I have a secret. I don’t like myself, more specifically, I don’t like my body. I’m too short. I’m too fat. My mouth is too loud. My eyes are always red and puffy. I can’t wear make-up because I’m allergic to every. Single. Thing. On. The. Planet. I don’t like my smile. I don’t like my short stubby hands. Certain body parts have always been saggy as long, as I’ve been aware of having them. My thighs rub together. My feet are always dried out and crusty looking. I’m not pretty. I’m just too much everything….fat, loud, short, ugly…
I’ve done a complete inventory of myself and always disliked what I see.
Recently it really hit home when I saw a picture of myself. I’ve put on about 12 pounds since starting nursing school. I’m a stress eater. Now not only do I see all those other “flaws” in disgust: now I see even more fat, more tight clothes, more weight I’ll have to work again to get off. I hate my body. I hate that I can just watch a thin person eat and I gain weight. I hate seeing the size 2’s pig out on the candy bowl and try to remember the last time I had a piece of candy.
So, I’ve thrown a big huge whopper of a pity party. Poor me! I have slow metabolism. I have no thyroid. I cannot afford to surgically fix all the saggy, droopy body parts. Even when I lose a lot of weight, I still look short and fat. Poor me!
What I’ve learned is that these thoughts can easily translate into feelings of frustration at God. There, I’ll admit it. I think: THE GOD OF THE UNIVERSE made a mistake when He made me. (If David can be a man after God’s own heart even while committing adultery, I think I can complain a little about my body.)
I know I’m not alone in these thoughts because ten’s of thousands of magazine’s world-wide are devoted to the topics of weight loss, body building, looking thinner in fat jeans, dressing for body type and much more. The American Society of Plastic Surgeon’s reported that in 2010 13.1 MILLION minimally-invasive, surgical cosmetic surgeries were performed. That a ton of nose jobs, boob jobs, liposuction, lip enhancements, etc. all for people wanting to look different than how they were made.
Recently I was re-reading Psalm 139.
13 For you created my inmost being;
you knit me together in my mother’s womb.
14 I praise you because I am fearfully and wonderfully made;
your works are wonderful,
I know that full well.
15 My frame was not hidden from you
when I was made in the secret place,
when I was woven together in the depths of the earth.
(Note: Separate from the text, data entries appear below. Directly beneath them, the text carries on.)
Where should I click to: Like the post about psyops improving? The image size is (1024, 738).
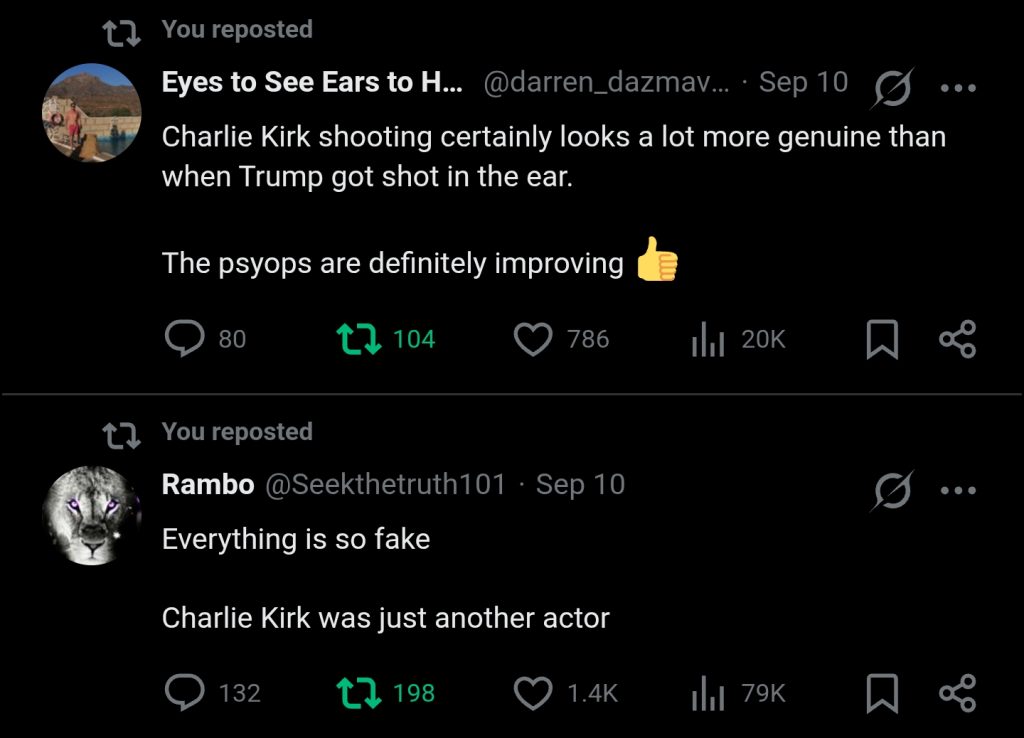click(x=533, y=340)
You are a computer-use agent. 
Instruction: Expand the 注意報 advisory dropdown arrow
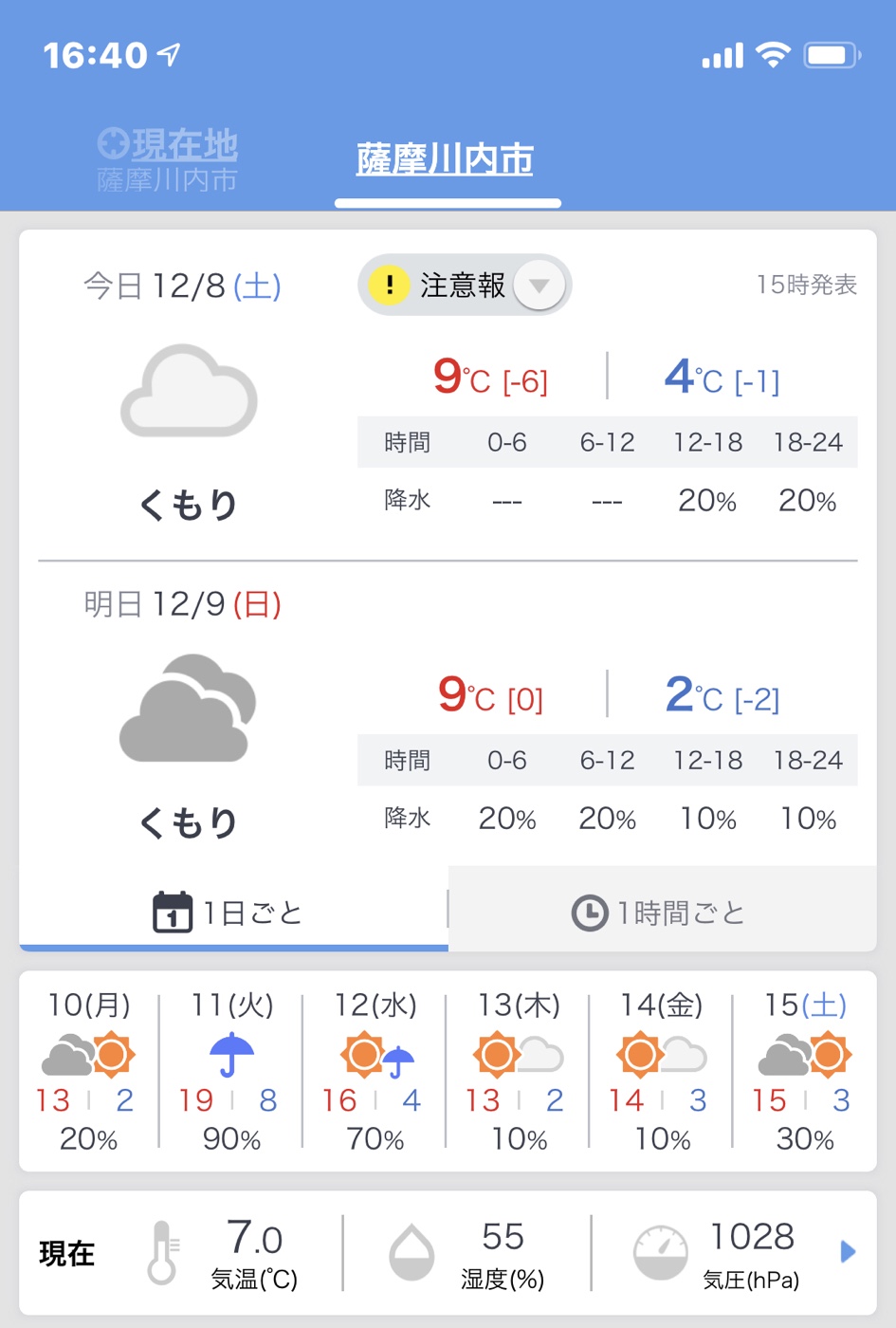pos(539,285)
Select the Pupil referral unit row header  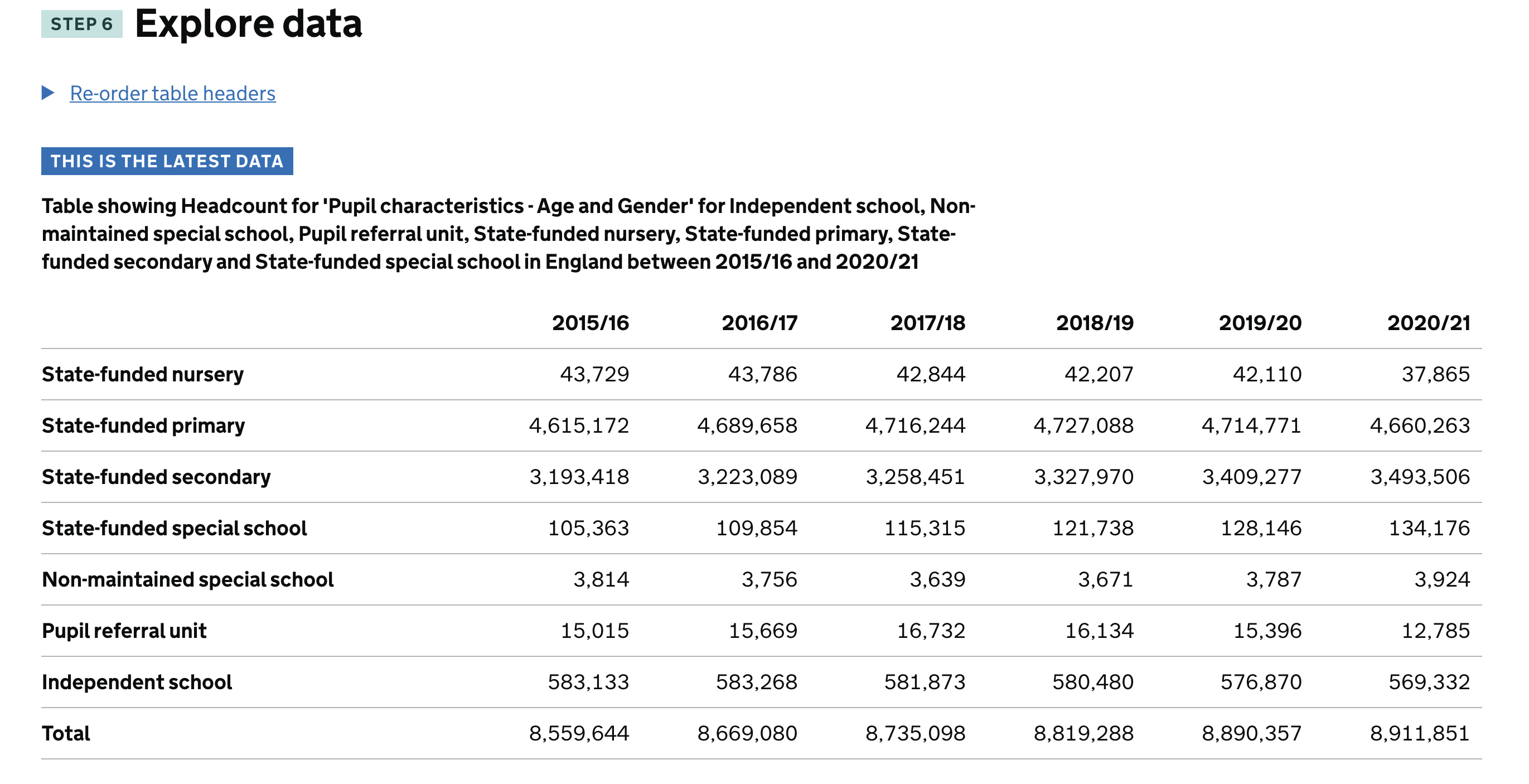pyautogui.click(x=124, y=631)

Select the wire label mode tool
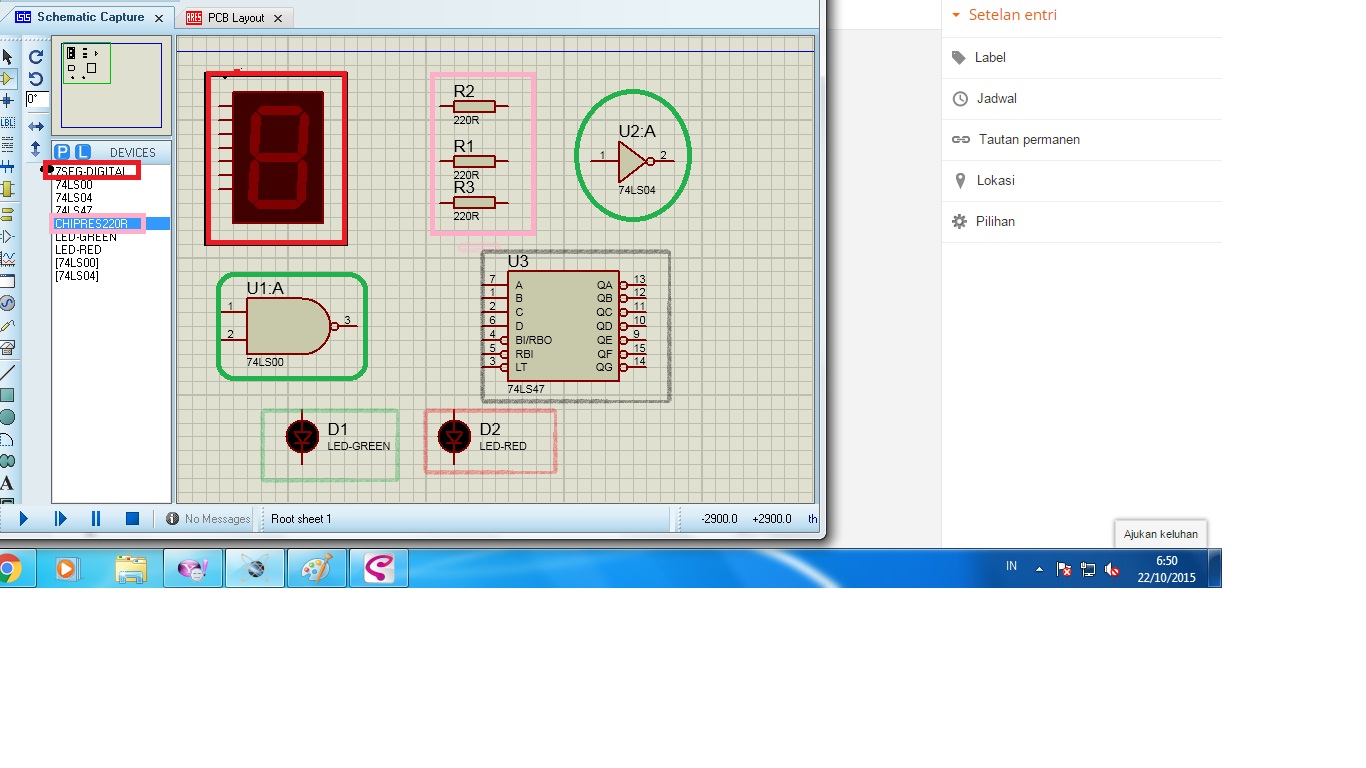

16 Your eyes saw my unformed body;
all the days ordained for me were written in your book
before one of them came to be.
And I realized I’m not feeling it. I’m not really buying it. And I’m certainly not experiencing satisfaction with His amazing creation, my body. Somehow along the way, I lost focus on the truth of God. Somewhere, I began to devote all my time and attention to all the things that are wrong with me, rather than focusing on the fact that the very God of all the Universe, accept no substitutes, the One and Only, Alpha and Omega, made ME! From scratch! He picked me, picked my parts. He picked my nose (Ewww – not what I meant), He picked the length of my legs. He put this smile on my face and 10 fingers and 10 toes on my hands and feet. Just like a builder, building a house, He picked every detail to be exactly what He wanted it to be. And He knew, He knew when He picked these legs that I would complain about being short. He knew when He picked this metabolism that I would complain about being fat. He knew when He put antibodies in my body that I would complain about my allergies. Because He wrote my entire life story, word-for-word, beginning to end.
I’ll be honest, I don’t know how to get from point A to point B. I don’t know how to move from complete dissatisfaction with my weight, my height, my allergies, etc. to praising God that I am “fearfully and wonderfully made” and that His “works are marvelous”. Some days I’m not even entirely sure if I believe those verses in my heart of hearts. But I want to. I want to cling to them with every fiber of my being. I want to look into His eyes and see what He sees. I want to stop measuring myself next to my friends and their seemingly amazing perfect bodies. I want the glorious, resurrected body described in the Bible, but I want it here and now on earth. I don’t think that’s too much of a request for God.
At the end of the day though, what I want more than anything, is to believe what David wrote about God’s creation in Psalm 139. I want to praise God and believe that I am fearfully and wonderfully made. And that when I was in my mother’s womb, He created me with loving thought over the selection of each and every body part.